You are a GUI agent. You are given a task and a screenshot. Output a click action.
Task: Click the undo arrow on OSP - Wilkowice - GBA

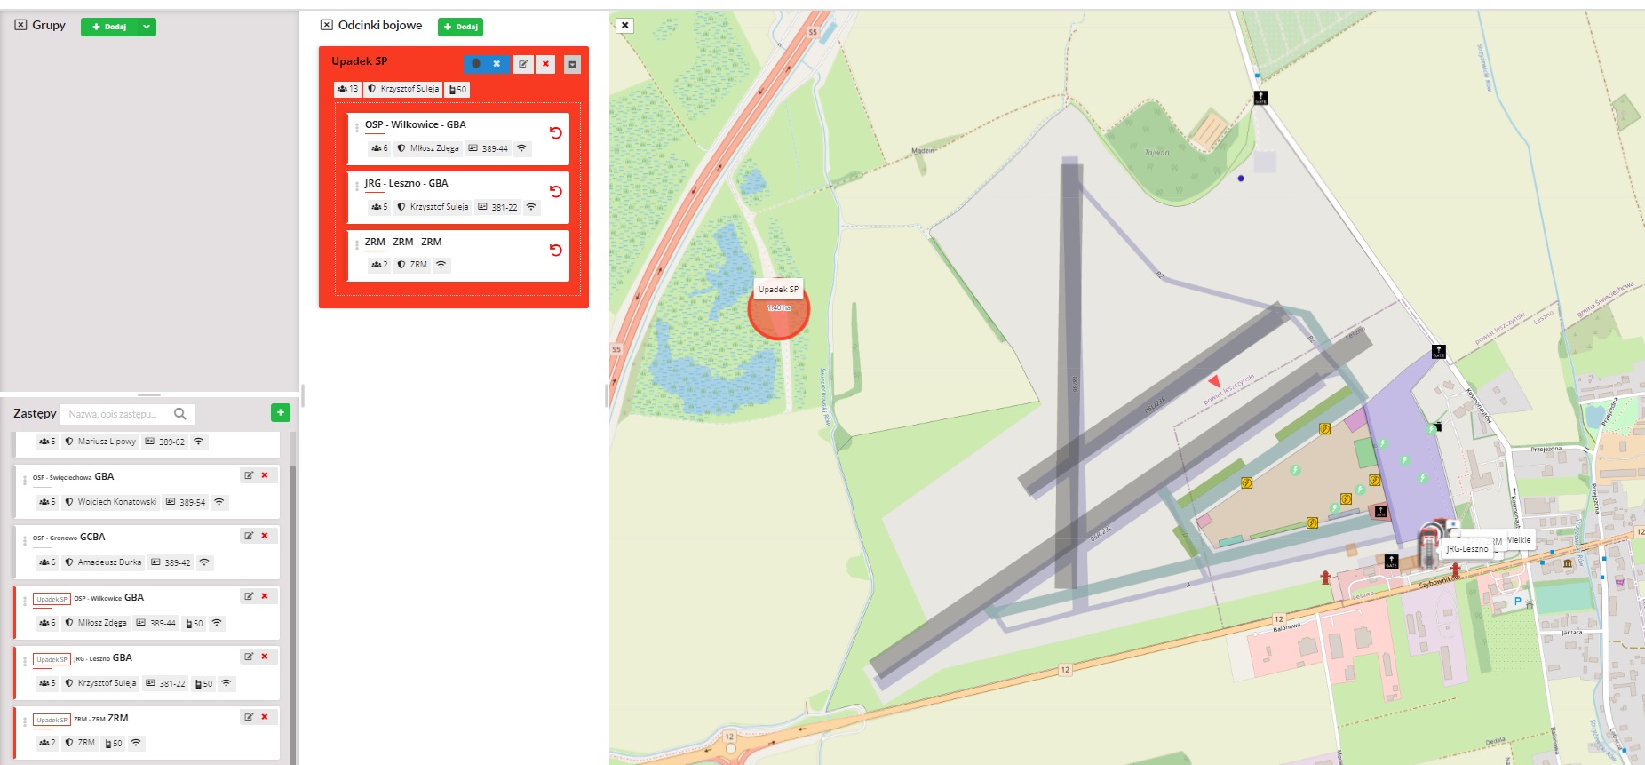pos(555,132)
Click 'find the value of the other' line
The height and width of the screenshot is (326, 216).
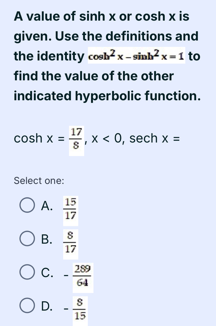pos(94,76)
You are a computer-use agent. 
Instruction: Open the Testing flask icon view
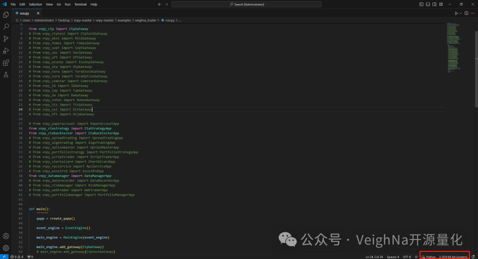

Action item: Look over the listing above. Pick out and copy every line that includes "agent".

Output for this exercise:
You are a GUI agent. You are given a task and a screenshot. Output a click action.
You are a computer-use agent. 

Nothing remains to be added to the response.